AIM OF THE EXERCISE: Would you copy each line of the records that includes the word "logo"?

*** DATASET RECORDS ***

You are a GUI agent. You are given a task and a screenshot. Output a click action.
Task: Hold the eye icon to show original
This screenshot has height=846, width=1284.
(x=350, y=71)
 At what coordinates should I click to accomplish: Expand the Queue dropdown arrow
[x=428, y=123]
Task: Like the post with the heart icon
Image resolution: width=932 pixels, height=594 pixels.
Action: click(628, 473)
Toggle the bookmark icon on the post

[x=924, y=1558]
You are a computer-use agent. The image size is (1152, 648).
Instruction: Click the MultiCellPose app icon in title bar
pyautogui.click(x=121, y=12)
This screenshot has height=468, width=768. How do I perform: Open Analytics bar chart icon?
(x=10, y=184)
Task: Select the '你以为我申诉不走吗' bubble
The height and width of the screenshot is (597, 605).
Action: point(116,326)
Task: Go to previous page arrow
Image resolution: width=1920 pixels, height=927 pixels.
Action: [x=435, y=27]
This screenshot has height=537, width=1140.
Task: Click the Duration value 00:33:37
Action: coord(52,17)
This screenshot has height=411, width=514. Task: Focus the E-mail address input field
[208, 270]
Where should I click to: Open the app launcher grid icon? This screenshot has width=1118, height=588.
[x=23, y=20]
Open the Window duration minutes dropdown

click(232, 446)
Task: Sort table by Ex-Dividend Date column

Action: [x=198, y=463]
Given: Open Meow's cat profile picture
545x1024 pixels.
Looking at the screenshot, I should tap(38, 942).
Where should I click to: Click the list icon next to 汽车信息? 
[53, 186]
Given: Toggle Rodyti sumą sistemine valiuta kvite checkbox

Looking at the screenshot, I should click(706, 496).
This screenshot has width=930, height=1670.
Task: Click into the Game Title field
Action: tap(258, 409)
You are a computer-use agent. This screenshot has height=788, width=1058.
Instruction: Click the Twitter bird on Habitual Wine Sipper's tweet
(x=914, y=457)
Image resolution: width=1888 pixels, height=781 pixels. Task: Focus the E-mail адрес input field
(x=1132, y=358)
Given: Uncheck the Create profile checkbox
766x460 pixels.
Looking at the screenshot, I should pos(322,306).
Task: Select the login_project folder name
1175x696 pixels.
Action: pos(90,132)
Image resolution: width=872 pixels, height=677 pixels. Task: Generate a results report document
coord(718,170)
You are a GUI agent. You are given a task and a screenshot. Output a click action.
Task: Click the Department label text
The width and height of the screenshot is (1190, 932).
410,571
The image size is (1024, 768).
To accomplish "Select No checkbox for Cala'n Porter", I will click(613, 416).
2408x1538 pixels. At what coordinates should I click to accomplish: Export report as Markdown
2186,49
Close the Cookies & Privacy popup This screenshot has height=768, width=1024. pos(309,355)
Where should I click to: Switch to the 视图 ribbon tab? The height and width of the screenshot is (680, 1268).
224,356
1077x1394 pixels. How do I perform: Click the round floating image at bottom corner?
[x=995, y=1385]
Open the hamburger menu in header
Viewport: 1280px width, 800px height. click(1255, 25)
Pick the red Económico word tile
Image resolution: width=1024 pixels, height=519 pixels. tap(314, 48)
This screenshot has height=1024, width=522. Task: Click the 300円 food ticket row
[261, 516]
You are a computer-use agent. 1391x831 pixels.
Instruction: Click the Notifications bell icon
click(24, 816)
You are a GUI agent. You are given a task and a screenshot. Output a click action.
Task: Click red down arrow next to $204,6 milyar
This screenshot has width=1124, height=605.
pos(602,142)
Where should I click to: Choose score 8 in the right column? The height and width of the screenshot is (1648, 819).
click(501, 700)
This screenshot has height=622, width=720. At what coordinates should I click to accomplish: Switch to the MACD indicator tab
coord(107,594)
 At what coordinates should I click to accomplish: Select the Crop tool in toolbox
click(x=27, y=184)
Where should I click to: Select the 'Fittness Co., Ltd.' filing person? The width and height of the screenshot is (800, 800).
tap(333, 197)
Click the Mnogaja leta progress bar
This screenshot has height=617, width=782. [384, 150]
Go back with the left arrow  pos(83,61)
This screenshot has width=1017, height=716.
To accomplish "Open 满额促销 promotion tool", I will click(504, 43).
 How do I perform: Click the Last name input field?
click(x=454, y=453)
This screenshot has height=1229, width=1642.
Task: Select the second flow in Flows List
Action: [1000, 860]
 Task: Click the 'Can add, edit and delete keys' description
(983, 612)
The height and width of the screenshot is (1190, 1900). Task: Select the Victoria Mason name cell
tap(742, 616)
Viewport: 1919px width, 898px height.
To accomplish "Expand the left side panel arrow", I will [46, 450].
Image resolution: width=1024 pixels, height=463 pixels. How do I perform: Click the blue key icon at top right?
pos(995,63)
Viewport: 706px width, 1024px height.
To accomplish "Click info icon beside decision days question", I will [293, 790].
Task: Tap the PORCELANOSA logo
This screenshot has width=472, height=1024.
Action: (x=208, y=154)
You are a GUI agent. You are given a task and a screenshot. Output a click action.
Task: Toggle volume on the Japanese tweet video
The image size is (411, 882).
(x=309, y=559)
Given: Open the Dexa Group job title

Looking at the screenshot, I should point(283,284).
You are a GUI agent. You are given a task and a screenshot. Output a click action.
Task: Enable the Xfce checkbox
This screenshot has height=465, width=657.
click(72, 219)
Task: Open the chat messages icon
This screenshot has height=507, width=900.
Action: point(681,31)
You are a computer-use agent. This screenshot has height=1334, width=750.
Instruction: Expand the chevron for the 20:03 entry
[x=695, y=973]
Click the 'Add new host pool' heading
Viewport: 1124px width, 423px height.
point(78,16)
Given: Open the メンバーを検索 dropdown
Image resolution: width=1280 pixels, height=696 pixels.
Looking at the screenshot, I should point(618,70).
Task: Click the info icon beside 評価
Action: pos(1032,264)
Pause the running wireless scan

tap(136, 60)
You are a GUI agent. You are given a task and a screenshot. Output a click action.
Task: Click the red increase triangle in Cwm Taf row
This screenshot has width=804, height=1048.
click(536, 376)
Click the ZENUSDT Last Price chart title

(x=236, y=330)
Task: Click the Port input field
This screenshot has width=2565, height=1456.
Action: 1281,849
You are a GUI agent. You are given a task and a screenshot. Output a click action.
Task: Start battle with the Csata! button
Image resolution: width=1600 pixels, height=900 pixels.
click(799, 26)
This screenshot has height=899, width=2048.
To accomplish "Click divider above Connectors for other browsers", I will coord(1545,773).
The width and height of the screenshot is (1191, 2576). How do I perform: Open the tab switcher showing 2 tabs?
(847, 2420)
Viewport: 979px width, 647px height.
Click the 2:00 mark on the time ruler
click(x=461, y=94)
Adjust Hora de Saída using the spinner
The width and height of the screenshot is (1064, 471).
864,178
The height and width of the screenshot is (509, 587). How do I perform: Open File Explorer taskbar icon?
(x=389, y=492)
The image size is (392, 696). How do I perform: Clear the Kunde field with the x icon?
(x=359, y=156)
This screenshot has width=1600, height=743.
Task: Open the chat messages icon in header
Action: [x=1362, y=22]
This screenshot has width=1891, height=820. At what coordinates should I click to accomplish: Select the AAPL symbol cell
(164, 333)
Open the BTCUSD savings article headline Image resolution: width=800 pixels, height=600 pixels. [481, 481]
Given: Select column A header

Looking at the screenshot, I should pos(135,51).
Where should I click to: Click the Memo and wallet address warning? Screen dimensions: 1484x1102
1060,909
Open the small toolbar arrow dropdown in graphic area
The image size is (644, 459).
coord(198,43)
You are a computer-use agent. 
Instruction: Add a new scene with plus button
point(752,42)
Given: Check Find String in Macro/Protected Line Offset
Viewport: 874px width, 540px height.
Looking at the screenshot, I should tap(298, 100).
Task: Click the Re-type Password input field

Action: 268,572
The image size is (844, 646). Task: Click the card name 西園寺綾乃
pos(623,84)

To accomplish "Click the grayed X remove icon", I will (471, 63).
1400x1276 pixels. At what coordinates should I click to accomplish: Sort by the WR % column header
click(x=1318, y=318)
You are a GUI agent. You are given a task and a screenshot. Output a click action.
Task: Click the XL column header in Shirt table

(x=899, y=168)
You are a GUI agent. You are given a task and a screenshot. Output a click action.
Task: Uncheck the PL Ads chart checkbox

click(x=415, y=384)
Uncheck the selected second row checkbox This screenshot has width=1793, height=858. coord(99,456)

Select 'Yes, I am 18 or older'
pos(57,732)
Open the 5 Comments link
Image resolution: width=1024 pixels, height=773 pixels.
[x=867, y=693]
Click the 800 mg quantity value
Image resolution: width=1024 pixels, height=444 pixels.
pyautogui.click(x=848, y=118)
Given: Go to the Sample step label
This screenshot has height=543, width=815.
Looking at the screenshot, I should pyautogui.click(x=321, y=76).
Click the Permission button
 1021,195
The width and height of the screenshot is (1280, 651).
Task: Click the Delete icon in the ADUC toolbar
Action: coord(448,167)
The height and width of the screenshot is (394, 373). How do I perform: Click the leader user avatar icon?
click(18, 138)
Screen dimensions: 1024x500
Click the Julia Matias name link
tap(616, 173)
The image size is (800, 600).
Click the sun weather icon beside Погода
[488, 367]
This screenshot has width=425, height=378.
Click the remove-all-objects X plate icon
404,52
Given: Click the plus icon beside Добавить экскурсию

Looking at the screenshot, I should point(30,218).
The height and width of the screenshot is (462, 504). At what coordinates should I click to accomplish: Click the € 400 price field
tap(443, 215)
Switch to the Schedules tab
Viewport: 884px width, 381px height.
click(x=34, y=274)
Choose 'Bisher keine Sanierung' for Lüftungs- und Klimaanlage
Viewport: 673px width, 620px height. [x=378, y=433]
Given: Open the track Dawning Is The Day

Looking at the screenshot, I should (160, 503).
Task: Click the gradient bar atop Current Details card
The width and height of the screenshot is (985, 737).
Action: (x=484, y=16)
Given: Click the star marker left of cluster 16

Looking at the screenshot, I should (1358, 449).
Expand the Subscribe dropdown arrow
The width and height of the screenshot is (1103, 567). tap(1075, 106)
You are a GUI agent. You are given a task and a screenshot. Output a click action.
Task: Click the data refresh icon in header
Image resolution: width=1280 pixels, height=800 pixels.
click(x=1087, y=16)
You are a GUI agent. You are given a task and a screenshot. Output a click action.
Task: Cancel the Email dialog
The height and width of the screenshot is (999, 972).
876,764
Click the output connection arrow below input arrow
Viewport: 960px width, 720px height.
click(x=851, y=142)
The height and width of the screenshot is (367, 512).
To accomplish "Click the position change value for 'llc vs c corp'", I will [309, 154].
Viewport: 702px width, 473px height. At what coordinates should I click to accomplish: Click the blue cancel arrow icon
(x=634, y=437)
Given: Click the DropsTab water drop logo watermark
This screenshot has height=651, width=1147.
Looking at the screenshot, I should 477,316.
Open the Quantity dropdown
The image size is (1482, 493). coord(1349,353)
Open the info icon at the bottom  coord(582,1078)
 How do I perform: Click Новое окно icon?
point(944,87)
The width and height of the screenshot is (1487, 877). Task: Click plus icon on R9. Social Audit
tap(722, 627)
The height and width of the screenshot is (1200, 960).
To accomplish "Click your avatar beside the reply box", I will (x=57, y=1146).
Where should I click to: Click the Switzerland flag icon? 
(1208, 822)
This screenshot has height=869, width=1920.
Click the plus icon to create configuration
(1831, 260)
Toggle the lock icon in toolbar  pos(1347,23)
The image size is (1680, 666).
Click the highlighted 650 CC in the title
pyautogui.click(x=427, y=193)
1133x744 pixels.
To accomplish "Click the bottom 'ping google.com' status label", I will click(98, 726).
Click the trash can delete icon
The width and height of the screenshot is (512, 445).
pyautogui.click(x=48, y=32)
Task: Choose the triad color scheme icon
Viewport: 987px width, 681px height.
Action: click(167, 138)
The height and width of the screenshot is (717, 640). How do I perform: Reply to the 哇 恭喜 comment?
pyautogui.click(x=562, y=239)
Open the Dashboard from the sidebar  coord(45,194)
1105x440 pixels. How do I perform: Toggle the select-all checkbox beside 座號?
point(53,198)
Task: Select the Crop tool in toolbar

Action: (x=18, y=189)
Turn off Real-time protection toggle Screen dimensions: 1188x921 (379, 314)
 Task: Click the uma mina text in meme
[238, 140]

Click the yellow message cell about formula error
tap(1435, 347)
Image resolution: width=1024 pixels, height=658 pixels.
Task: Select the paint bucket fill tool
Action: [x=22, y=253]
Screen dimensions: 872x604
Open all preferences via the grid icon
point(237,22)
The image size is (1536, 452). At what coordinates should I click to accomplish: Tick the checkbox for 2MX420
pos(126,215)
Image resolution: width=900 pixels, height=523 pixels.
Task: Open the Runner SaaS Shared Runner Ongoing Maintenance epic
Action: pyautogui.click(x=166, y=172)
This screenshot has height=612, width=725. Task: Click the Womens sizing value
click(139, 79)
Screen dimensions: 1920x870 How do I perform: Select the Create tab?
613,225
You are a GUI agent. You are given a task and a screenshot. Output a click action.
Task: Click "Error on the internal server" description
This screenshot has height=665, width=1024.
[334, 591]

*** End of DATASET RECORDS ***

TASK RESPONSE:
Task: Tap the PORCELANOSA logo
Given: Click the DropsTab water drop logo watermark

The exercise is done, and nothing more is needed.